Sunday, 18 September 2011

OMF support for binutils

The setting

Some years back I was working on an exciting project: at Prism Payment Technologies we were building self-service terminals destined for fuel stations in Kuala Lumpur.  These terminals were miniaturized 90s-era PC-compatible computers with a PC/104 bus: to add peripherals one simply stacked the boards onto the previous board's million-pin header.  Responsible for pretty much all the firmware running on these critters, it felt like I had been transported back to 1992, back when I was trying to master all the PC's standard(ish) peripherals.  I even got to tie up the one loose end I never got to in the 90s: programming the VGA registers!

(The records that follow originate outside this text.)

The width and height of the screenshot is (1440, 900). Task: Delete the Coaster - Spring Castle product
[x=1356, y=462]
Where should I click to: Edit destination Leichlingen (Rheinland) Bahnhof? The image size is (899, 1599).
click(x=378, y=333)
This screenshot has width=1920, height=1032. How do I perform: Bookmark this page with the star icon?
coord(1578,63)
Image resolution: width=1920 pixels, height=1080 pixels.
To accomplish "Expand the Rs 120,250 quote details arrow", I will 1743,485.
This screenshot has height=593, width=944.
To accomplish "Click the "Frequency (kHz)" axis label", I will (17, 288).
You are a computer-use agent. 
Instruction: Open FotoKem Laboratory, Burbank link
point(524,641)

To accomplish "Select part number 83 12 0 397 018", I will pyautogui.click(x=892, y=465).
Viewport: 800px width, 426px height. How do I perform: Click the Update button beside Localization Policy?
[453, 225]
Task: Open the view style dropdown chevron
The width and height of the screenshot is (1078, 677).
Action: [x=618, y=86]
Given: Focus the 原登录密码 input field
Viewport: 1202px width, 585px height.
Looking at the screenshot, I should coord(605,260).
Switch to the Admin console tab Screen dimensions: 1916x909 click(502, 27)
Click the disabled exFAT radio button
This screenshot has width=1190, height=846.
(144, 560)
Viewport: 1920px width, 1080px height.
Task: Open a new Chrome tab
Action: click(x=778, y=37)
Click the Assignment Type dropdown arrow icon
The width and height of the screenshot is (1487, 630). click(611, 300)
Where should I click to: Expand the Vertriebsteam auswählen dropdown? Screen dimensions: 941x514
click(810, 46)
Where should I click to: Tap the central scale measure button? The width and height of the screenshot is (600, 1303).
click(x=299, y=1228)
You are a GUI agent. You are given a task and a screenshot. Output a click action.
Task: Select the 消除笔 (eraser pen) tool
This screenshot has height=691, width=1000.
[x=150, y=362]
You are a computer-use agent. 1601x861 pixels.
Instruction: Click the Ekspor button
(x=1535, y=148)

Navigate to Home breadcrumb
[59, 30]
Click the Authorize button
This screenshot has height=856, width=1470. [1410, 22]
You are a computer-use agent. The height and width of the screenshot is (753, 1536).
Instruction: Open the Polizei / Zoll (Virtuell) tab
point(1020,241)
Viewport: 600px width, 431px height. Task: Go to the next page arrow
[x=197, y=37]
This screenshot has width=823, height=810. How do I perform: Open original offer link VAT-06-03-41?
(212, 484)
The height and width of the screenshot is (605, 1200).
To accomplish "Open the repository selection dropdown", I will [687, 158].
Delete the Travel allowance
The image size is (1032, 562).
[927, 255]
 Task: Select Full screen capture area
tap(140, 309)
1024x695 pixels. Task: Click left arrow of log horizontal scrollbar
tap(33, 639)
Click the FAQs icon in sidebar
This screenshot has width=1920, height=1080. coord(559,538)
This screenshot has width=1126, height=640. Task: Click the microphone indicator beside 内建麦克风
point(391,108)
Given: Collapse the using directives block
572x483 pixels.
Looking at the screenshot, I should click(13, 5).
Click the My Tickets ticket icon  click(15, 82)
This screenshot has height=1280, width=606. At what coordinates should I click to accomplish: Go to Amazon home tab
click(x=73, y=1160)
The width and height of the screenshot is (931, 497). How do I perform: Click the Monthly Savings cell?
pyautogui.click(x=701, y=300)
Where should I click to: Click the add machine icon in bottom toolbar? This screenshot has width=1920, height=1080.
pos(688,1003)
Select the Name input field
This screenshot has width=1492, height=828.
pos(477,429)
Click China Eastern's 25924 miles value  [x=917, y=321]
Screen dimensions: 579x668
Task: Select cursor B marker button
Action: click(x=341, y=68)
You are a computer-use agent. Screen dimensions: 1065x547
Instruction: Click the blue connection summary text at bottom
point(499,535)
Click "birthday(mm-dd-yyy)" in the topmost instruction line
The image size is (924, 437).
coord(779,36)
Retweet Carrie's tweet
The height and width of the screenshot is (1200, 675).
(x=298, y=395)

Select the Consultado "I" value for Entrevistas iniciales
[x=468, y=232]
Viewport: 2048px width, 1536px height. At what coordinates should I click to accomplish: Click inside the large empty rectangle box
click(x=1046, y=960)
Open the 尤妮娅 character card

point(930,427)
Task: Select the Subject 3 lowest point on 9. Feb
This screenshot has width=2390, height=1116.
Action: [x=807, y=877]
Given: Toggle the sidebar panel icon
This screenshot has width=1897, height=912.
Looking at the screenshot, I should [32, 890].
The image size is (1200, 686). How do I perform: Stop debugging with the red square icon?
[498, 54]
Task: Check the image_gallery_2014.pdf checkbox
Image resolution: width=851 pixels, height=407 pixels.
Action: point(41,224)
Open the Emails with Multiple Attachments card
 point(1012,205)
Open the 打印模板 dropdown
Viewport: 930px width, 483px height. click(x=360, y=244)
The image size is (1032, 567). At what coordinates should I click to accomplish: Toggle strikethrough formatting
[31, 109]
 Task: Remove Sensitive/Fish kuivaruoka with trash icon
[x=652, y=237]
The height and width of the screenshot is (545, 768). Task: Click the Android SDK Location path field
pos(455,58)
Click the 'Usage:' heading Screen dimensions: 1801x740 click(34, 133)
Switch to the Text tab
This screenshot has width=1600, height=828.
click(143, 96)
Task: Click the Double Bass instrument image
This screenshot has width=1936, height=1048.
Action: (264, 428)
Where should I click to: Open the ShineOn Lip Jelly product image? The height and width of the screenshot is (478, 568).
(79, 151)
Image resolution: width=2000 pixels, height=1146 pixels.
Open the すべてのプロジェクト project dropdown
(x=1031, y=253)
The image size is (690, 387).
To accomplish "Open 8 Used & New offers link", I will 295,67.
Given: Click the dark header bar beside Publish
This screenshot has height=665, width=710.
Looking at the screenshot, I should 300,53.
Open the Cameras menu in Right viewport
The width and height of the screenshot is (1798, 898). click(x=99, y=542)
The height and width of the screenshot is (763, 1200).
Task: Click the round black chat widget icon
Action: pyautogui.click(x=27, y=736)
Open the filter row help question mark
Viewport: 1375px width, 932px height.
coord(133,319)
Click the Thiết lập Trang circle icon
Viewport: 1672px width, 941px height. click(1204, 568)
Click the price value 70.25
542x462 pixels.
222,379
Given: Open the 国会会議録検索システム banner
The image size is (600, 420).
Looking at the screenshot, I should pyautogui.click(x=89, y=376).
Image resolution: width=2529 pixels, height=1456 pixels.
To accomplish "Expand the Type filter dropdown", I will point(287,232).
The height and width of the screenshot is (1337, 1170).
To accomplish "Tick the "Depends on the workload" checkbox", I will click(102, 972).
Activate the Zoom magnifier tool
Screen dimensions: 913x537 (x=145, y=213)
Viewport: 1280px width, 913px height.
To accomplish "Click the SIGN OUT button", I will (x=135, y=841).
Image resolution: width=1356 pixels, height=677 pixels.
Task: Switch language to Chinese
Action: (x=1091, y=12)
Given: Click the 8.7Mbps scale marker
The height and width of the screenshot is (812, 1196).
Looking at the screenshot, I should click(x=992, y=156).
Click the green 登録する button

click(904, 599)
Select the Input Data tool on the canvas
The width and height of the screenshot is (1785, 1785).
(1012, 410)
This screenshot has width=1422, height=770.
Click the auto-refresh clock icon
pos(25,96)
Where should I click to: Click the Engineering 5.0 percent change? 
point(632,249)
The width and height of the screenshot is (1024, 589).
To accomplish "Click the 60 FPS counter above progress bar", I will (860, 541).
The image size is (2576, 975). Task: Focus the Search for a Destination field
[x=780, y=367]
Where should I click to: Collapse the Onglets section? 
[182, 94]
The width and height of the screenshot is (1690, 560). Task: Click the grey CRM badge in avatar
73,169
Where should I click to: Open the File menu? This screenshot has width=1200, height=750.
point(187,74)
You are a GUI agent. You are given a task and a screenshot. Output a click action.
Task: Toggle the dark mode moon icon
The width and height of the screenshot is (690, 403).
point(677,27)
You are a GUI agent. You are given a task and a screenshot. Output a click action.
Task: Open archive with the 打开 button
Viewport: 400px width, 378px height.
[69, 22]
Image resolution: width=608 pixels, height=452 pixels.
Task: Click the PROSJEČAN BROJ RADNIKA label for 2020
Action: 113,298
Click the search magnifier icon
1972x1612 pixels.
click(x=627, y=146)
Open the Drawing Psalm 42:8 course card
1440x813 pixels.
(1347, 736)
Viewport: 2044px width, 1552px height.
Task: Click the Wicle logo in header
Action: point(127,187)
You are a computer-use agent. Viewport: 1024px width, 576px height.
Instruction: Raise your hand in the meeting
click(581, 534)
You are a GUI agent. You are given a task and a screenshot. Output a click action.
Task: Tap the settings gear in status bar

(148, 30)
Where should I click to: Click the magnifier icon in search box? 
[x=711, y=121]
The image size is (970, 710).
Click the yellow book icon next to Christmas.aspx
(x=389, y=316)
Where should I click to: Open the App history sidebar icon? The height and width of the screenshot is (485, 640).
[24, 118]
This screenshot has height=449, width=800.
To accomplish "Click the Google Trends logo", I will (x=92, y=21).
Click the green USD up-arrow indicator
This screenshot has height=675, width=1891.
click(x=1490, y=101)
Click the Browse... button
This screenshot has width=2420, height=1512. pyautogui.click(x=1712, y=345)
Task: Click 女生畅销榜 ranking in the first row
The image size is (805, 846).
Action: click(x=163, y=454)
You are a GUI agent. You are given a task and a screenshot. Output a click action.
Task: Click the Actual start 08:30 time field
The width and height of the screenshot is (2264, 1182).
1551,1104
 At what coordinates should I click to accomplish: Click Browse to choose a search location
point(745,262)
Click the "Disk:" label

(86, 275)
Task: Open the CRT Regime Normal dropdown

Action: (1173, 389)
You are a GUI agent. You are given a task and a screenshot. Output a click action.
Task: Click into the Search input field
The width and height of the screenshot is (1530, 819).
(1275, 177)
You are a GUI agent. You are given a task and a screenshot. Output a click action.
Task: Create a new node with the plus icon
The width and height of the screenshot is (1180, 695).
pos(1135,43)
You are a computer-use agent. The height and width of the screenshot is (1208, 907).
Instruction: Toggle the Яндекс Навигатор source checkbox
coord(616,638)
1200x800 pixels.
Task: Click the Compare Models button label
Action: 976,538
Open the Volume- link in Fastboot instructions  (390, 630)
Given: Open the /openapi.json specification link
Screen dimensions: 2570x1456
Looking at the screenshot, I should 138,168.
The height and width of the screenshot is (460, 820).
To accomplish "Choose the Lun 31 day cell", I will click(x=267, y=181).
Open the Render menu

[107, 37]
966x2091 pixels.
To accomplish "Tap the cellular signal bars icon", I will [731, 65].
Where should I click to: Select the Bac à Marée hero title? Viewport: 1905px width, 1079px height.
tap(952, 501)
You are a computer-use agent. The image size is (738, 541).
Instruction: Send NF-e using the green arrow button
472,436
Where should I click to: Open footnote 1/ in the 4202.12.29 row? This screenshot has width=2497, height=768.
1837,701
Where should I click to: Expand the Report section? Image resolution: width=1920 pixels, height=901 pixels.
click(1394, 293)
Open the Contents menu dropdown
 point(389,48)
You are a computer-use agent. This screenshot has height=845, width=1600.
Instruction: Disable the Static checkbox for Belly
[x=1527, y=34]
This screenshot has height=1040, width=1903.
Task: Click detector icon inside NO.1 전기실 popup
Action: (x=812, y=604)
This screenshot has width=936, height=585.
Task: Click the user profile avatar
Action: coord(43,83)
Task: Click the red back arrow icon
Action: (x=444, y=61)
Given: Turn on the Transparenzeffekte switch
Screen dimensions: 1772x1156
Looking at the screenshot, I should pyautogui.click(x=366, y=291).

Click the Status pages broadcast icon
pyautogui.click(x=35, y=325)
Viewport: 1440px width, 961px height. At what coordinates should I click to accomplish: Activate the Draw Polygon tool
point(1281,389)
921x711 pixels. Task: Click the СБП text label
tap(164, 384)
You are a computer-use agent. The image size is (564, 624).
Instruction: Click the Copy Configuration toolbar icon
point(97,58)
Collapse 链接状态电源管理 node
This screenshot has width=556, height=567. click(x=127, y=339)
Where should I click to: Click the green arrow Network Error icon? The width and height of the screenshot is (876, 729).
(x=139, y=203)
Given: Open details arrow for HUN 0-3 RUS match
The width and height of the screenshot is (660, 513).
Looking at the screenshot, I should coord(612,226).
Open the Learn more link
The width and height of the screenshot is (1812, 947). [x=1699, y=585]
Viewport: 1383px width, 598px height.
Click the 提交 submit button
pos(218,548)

The code was all in C, and we used TopSpeed C to compile the project.  It was a mixture of little bits of assembly for the ISRs, a few third-party libraries (a TCP/IP stack) and a real-time operating system (uCOS), and our own IFSF protocol stack and application.  When I inherited the project, 640K was just barely enough for us - it was a constant battle for bytes in order to make everything fit into memory.  Some days I would need to add a feature, but be unable to run the firmware as the last few of the 640K bytes had been consumed.  Then I would spend the next day or so, painfully inspecting each of the usual memory-hog suspects, searching for arrays to shrink.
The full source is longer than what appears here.